VirtualHost: *.example.com, Request: dharmainitiative.foo.bar.example.com

  1. lookup dharmainitiative.foo.bar.example.com (doesn't exist)
  2. lookup *.foo.bar.example.com (doesn't exist)
  3. lookup *.bar.example.com (doesn't exist)
  4. lookup *.example.com (oh, we finally got it)

As you can see, four steps are required in this example.

 

As mentioned before, pronghorn 0.8 comes up with another approach, which will be explained in the following lines.

keyword: tree

All Hostnames are organized in a tree (as the domain name system, DNS, does). If a new virtual host is registered to the virtual host map, all its hostnames will be inserted into the tree by splitting the hostname into its labels ("example.com" becomes an array of "example" and "com") whereas the labels are placed into reverse order ("com", "example" - the TLD is represented by the first level of the tree). If the root node of the tree doesn't contain a child node with name "com", it will be created instead. The same happens with the "example" label. If the "com" node doesn't hold a child node with name "example", a new node will be created and linked to the "com" node.

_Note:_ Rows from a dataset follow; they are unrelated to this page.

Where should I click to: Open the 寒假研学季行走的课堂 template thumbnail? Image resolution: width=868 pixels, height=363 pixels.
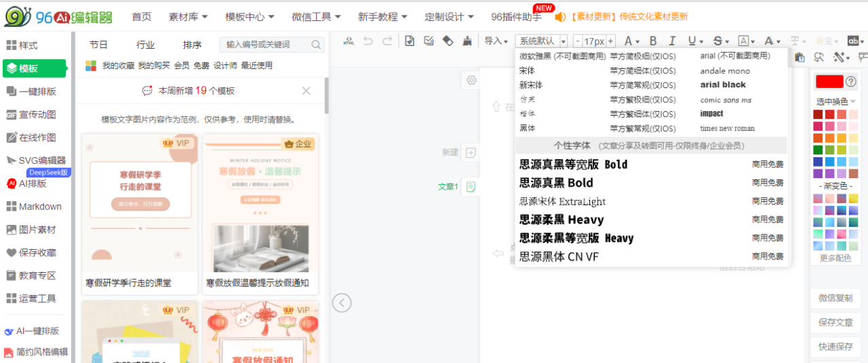(140, 203)
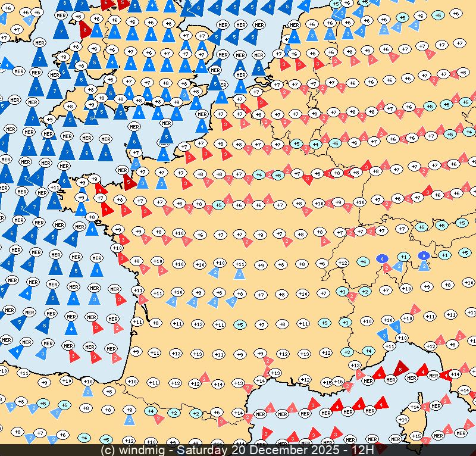Click the +13 label just above the +16 label
476x456 pixels.
pos(355,365)
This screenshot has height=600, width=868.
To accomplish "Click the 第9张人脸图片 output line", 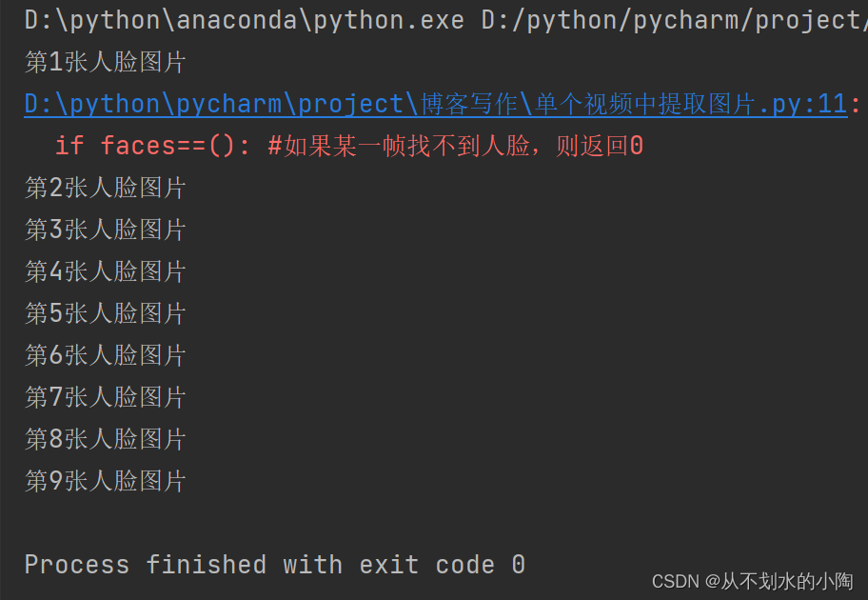I will 105,481.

Lookups work in a similar way. The root node is accessed, the existence of the "com" label is ensured, and if the child label "example" doesn't exist, the "com" label will be checked for a child label with name "*" - a wildcard one. Of course expensive string comparisons can't be abandonded, which are needed to find the desired label. But compared to flat hashmaps lookups are performed in an incremental way - step by step, hostname label by hostname label. In so doing there's no need to compare long strings at once which saves time and makes this approach more efficient. And last but not least memory is saved since each label is only stored once (at the respective position in the tree).

Deleting hostnames from the tree is the hardest part. Before deleting a label, it needs to be ensured that it isn't shared with other hostnames. But as of now, the new hostname implementation works like a charm.